▸ **INFORMATION**
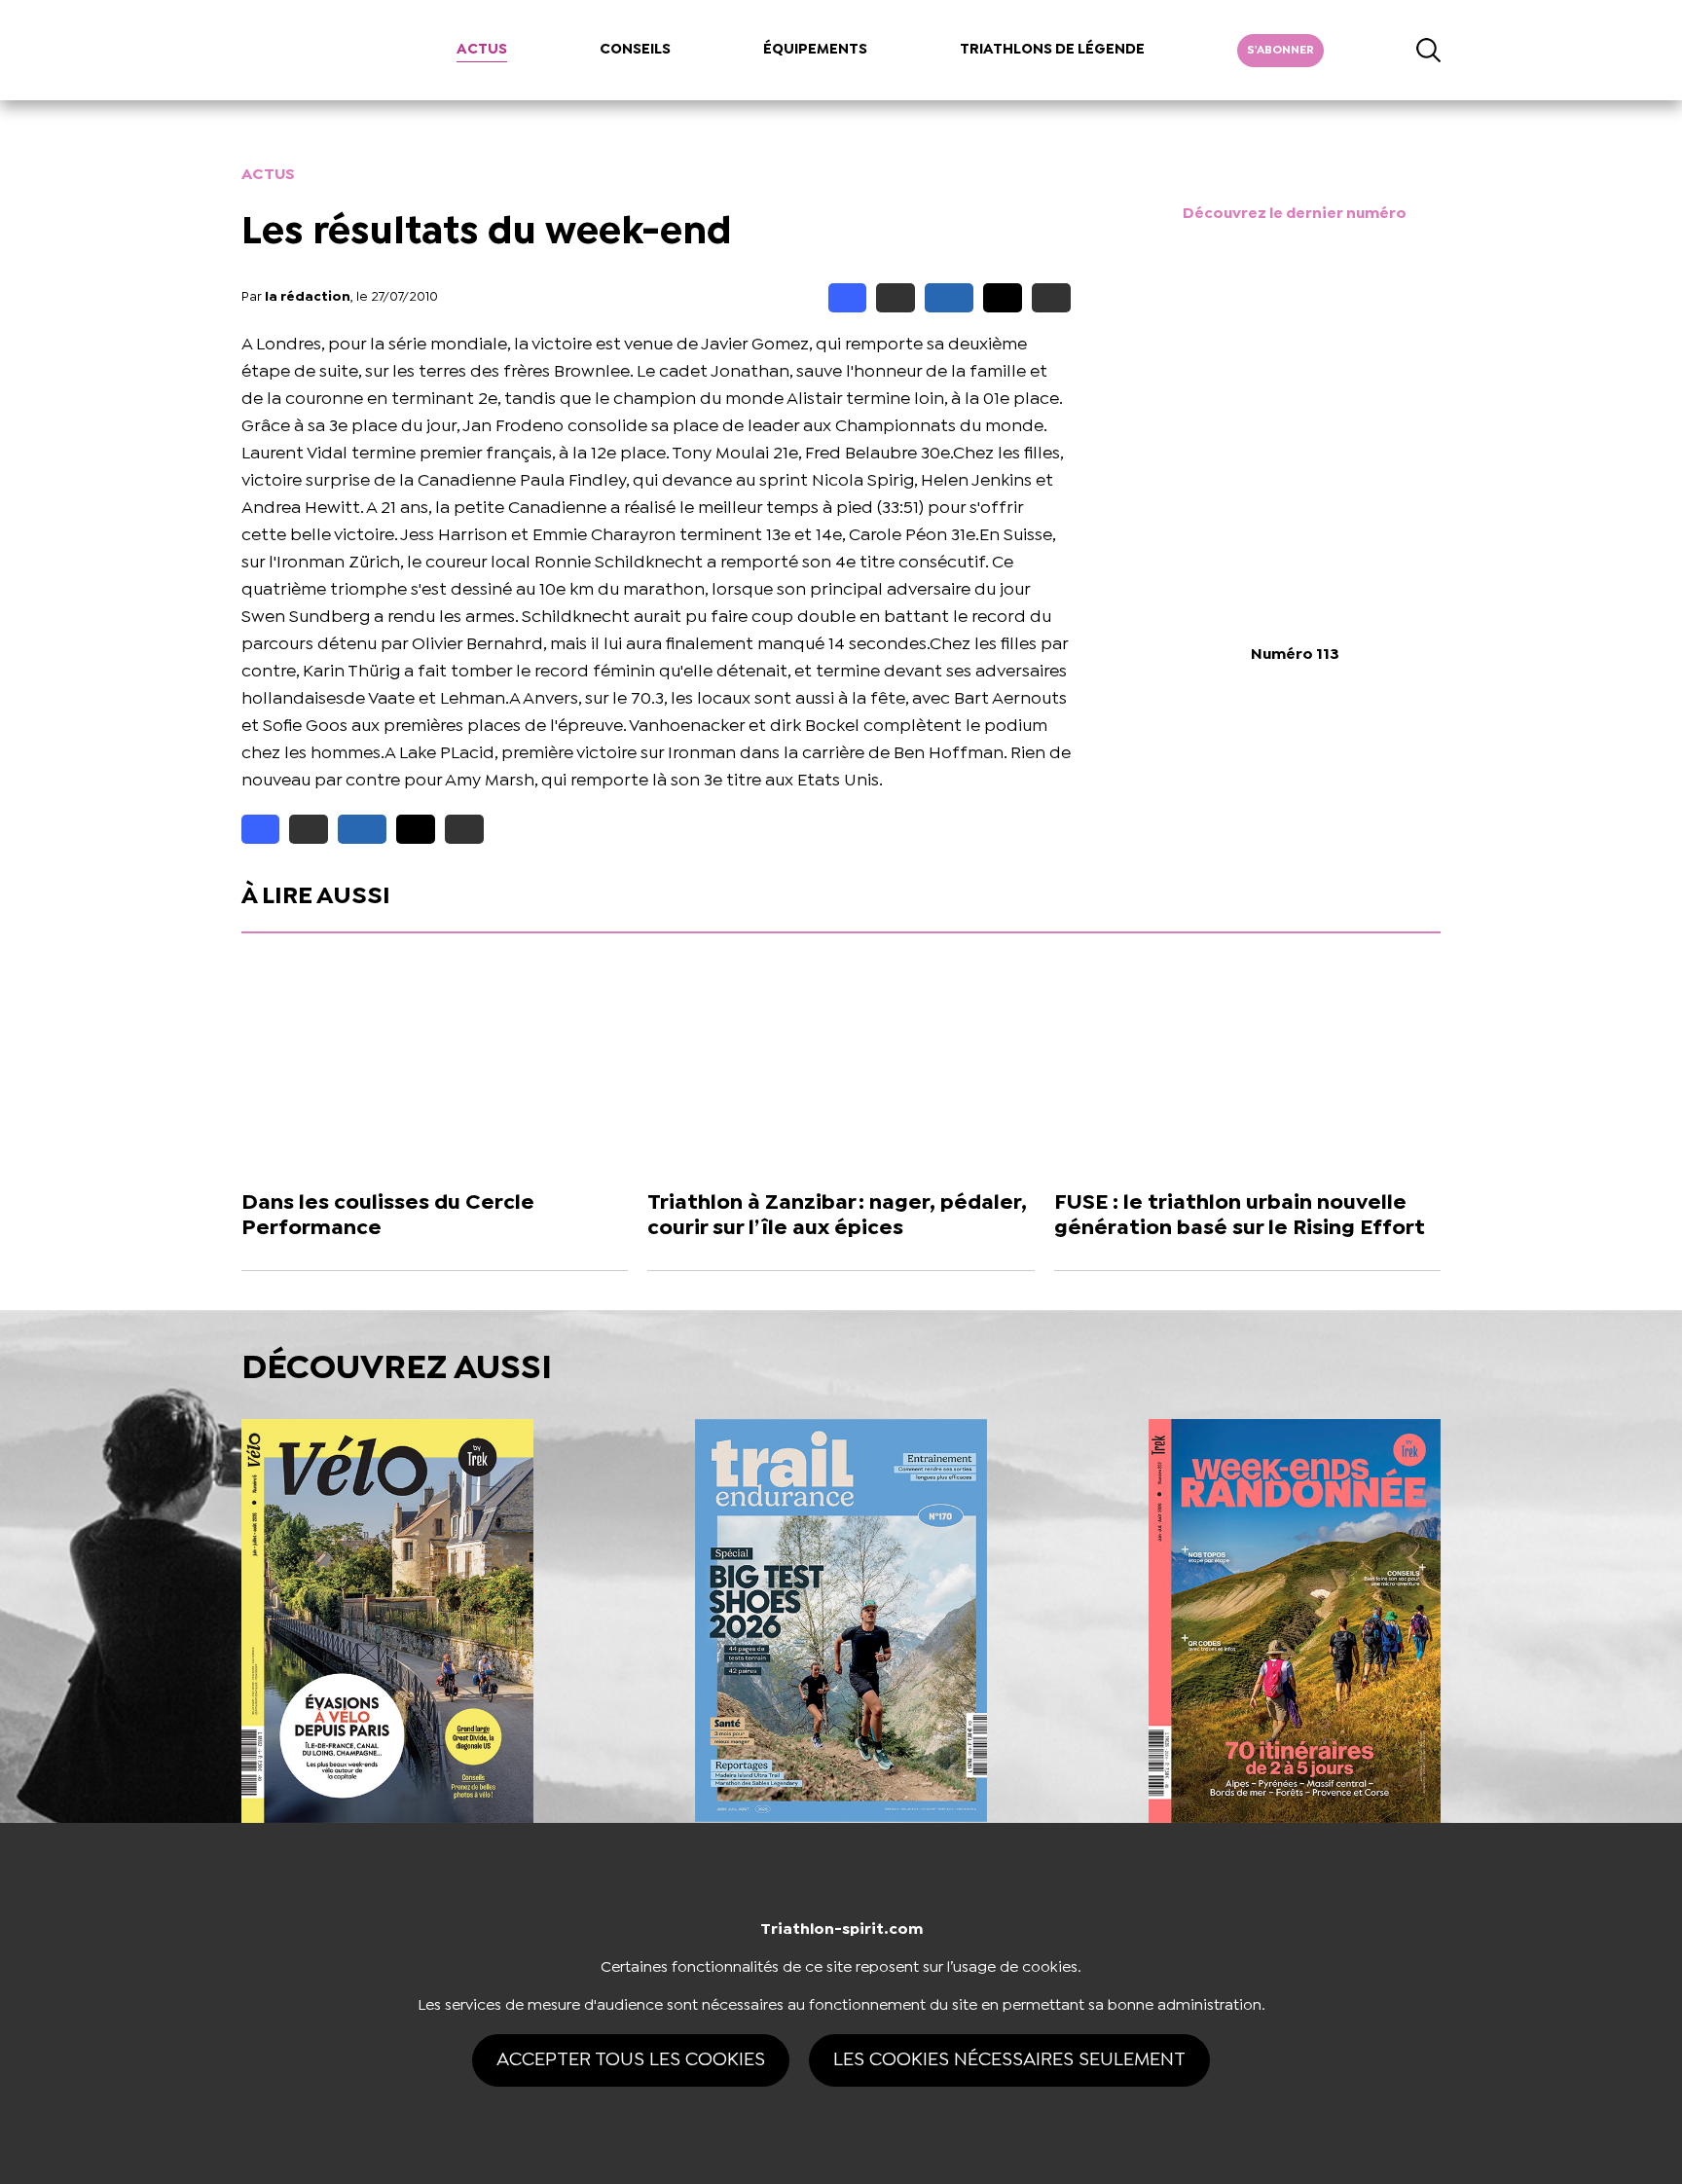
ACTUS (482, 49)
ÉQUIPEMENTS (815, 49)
---
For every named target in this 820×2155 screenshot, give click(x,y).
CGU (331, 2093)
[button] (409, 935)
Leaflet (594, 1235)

▸ **WHAT YOU WILL DO**
Find the line with "For every named" in the entries above. Retype it and each line after it, exactly, through the line with "Leaflet (594, 1235)", and stop there.

▸ **OUTPUT FOR THIS TASK**
For every named target in this 820×2155 screenshot, give click(x,y).
CGU (331, 2093)
[button] (409, 935)
Leaflet (594, 1235)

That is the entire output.